Le Capitaine mit son plus beau chapeau, celui avec les armoiries des pirates. Au même moment, le drapeau noir fut hissé à son tour tout près de la vigie. Les pirates venaient ainsi de se présenter et se dirigeaient maintenant vers leur proie.

Et qu’est-ce qu’il y a sur leur drapeau noir ? Une tête de mort, c’est bien. Mais j’n’avais pas précisé, ça n’est pas n’importe laquelle, derrière elle deux long os se croisent ! À l’époque, j’vous assure qu’c’était terrifiant d’voir ça !

Tous prirent des forces en buvant un coup de rhum ; mais pas trop. Ils allaient bientôt se battre, place maintenant à la sobriété, fini l’ivresse.

J’précise quand même que pas trop d’rhum pour un pirate, ça reste toujours trop d’rhum pour quelqu’un d’normal !

La grande voile étant déchirée, le Capitaine ordonna de sortir les rames ; les plus forts s’attelèrent à la tâche.

Tous étaient prêts et n’avaient dorénavant qu’à attendre que les deux bateaux se rapprochent. Concentrés sur l’attaque à venir, ils pensaient déjà tous à l’or qu’ils allaient récupérer.

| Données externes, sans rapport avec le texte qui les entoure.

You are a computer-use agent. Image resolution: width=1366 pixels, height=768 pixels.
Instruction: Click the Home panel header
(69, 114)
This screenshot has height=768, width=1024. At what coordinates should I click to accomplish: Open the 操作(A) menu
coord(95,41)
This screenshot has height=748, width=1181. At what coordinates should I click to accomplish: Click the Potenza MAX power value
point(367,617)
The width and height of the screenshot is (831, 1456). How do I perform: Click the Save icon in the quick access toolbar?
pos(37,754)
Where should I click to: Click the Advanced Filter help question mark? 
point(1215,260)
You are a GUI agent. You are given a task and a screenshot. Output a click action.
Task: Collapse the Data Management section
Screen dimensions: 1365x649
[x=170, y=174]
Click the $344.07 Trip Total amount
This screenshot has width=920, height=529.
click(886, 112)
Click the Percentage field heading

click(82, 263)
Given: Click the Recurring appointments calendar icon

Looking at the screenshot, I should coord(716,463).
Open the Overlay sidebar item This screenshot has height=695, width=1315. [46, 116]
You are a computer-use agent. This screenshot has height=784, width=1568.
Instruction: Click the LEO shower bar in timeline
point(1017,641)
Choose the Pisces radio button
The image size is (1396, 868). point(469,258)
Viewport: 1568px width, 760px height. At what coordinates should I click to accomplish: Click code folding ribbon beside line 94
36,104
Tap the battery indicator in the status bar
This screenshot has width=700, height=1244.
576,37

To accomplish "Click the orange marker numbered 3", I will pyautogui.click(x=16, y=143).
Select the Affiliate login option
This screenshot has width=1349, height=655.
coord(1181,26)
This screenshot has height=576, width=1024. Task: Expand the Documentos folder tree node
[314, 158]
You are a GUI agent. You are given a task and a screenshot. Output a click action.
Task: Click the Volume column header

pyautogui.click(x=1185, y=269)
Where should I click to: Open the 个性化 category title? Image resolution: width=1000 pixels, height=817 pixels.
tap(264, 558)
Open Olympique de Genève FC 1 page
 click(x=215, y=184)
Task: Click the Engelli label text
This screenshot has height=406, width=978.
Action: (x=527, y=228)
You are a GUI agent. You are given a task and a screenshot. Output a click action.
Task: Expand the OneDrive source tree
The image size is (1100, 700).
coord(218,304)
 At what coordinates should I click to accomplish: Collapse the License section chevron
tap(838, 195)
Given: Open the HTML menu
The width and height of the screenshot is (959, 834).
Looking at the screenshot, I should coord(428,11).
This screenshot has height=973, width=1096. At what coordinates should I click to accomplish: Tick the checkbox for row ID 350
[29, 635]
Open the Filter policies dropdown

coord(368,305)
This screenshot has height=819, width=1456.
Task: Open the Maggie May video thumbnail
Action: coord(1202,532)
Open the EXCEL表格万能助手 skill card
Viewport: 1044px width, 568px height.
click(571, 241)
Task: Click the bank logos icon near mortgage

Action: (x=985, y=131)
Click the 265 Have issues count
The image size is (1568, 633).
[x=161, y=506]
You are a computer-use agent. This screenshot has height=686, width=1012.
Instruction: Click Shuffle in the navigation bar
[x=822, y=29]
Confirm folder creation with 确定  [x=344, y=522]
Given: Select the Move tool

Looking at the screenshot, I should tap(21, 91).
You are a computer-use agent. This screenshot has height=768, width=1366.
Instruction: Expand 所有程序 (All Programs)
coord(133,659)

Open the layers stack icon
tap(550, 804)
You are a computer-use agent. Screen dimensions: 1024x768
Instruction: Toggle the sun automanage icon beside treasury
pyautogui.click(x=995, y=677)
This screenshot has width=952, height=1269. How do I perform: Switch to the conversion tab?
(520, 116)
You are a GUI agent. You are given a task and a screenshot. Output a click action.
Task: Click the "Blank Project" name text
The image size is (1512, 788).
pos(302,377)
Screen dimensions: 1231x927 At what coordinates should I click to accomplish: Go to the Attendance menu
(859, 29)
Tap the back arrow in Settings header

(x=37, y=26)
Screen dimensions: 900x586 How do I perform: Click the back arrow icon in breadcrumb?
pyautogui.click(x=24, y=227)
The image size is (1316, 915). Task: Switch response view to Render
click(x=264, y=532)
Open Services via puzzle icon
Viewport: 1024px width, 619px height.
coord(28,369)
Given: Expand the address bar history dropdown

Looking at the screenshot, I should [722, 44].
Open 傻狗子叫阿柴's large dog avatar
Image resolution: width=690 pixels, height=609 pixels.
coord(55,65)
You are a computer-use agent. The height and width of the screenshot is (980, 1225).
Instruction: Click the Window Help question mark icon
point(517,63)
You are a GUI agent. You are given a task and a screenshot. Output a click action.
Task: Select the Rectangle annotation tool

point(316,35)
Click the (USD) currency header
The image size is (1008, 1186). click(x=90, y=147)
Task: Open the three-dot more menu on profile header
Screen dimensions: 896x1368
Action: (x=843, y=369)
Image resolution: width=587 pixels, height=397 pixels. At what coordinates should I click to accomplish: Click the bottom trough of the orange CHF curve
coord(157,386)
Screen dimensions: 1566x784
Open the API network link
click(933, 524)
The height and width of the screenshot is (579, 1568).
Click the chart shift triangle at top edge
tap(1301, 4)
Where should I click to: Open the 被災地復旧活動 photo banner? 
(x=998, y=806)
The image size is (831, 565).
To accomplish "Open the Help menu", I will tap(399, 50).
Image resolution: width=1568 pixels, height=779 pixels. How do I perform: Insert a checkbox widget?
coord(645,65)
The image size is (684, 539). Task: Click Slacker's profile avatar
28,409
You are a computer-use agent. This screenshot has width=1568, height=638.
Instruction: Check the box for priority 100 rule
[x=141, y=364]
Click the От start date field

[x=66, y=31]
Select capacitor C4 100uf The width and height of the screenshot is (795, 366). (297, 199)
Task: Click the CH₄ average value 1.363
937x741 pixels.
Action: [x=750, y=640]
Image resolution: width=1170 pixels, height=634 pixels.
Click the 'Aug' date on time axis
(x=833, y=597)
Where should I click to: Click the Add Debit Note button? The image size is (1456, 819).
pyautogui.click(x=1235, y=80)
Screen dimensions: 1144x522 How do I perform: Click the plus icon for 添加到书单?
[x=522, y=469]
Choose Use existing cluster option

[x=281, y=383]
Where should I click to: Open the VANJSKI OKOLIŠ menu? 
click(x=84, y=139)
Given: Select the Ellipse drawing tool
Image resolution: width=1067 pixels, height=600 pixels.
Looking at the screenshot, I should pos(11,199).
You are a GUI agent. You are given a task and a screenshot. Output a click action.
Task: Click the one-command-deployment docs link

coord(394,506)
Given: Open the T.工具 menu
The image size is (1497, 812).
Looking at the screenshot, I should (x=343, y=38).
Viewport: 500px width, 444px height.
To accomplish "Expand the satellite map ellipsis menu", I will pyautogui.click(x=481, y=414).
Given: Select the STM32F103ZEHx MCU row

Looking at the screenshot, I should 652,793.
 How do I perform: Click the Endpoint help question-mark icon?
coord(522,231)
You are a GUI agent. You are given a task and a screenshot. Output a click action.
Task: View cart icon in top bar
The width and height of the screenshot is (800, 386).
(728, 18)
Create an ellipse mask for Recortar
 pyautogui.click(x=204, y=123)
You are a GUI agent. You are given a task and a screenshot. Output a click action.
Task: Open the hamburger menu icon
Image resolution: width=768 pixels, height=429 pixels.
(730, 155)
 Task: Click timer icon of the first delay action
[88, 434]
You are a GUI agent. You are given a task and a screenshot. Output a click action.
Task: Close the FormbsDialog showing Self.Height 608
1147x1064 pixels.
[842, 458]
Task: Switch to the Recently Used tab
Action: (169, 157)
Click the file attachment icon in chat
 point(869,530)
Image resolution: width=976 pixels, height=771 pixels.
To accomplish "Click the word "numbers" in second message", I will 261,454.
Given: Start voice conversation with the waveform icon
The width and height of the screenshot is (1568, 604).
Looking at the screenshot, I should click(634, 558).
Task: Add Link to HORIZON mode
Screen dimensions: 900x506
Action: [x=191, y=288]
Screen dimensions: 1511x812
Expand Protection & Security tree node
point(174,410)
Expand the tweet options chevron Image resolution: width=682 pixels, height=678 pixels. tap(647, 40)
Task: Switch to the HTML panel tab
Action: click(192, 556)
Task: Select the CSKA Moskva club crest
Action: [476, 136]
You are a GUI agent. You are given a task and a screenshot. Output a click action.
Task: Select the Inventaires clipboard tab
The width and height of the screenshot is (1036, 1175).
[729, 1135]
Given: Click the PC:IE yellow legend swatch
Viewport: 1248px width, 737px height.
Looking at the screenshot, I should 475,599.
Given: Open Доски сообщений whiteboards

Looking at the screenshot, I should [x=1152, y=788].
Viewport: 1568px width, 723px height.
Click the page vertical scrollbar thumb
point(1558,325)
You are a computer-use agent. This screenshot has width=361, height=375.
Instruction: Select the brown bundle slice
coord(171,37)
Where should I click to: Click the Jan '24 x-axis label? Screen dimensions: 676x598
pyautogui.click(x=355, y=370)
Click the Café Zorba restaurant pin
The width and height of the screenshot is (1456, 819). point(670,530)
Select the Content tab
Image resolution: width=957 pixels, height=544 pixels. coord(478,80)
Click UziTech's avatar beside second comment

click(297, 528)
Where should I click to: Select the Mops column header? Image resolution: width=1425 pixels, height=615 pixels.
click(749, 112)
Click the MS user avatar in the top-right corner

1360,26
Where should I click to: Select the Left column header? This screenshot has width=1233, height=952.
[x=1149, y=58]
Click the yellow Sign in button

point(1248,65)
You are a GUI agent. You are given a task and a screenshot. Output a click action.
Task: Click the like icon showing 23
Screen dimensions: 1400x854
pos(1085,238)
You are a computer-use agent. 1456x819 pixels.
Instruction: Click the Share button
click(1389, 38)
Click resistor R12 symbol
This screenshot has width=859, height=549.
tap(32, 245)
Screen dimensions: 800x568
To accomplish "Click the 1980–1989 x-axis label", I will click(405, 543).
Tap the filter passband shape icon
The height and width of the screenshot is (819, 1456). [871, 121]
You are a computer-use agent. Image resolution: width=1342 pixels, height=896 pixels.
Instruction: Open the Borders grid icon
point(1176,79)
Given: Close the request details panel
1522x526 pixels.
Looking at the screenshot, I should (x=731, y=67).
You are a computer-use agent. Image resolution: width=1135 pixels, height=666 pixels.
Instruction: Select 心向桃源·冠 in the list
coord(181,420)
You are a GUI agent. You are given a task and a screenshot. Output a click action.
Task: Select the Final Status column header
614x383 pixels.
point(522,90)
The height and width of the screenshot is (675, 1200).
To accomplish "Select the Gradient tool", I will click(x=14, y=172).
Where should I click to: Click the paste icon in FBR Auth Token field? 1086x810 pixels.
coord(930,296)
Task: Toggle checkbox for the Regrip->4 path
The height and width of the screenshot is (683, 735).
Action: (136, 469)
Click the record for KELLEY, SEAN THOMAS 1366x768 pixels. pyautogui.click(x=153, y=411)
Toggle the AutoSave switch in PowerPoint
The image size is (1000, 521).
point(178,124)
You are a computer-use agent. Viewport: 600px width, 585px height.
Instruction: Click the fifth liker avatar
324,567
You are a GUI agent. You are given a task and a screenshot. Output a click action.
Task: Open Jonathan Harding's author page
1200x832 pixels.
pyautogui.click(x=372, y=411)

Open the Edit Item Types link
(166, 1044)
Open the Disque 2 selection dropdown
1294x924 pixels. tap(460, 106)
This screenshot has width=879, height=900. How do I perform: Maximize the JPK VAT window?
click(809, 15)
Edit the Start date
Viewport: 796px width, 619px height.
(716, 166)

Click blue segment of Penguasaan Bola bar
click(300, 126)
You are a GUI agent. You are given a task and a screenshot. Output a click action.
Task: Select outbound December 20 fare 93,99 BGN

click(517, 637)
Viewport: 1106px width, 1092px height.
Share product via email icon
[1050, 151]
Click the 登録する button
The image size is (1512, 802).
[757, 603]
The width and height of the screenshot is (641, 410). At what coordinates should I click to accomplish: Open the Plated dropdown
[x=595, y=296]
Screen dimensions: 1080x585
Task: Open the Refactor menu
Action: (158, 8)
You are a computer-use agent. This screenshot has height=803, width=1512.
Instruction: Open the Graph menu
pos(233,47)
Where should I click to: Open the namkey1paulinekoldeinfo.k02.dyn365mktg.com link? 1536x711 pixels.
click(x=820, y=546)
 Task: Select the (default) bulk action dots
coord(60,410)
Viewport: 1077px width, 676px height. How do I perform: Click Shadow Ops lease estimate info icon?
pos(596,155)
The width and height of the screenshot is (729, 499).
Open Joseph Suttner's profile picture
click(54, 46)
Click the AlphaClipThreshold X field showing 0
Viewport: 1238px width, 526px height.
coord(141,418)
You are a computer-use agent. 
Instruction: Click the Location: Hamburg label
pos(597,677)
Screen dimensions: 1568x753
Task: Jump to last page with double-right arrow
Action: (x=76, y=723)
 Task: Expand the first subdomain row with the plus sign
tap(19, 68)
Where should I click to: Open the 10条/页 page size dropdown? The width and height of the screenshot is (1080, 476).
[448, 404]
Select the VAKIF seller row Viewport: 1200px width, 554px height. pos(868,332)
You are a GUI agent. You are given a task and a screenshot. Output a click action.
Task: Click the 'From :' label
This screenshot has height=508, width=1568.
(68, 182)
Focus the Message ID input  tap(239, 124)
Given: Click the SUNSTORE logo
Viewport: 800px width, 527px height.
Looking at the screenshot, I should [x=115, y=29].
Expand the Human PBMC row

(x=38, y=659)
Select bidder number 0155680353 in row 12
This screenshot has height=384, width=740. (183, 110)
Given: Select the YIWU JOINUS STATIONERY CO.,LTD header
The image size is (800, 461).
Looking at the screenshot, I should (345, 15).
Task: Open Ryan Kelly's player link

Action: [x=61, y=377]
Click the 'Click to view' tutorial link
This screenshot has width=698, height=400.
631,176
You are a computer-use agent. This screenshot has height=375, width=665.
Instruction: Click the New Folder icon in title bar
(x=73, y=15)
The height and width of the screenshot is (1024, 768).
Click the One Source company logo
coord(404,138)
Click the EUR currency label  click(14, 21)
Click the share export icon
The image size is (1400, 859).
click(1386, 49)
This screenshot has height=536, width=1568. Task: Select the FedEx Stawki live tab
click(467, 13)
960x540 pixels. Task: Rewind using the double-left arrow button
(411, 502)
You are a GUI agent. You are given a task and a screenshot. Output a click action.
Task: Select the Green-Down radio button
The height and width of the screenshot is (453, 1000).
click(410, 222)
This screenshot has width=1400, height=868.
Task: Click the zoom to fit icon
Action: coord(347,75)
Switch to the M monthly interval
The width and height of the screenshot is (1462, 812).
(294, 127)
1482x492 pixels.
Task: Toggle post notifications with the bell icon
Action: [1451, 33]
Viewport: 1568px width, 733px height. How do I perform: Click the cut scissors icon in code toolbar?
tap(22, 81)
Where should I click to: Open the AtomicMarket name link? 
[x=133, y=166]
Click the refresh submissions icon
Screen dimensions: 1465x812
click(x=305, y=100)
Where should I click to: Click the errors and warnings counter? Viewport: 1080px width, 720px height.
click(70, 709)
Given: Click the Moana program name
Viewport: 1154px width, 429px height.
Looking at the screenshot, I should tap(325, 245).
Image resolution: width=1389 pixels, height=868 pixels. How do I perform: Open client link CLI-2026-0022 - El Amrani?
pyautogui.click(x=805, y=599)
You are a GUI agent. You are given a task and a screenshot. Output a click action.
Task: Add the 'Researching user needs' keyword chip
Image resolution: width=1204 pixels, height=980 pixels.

C’est bien, tu as l’vé l’doigt. Dommage que tu sois patiente et que tu n’te sois pas décidée à l’rabaisser.

Bon, j't'écoute : qu’est-ce qu’il y a ? Tu n'as pas compris l’rapport entre l’bateau d’pêcheurs et les mouettes. Qui peut lui dire ? Bien ! C’est qu’elle est intelligente cette petite, c’est tout à fait ça ! Bravo, bonne déduction, pourtant à t’voir j’n’aurais pas pensé qu’tu étais si vive d’esprit. Donc oui, les mouettes tournent autour des bateaux d’pêche car elles aiment le poisson, et sur les bateaux d’pêche, y’a toujours des poissons. Voilà, tu t’coucheras toujours bête ce soir, mais au moins t’auras appris un truc.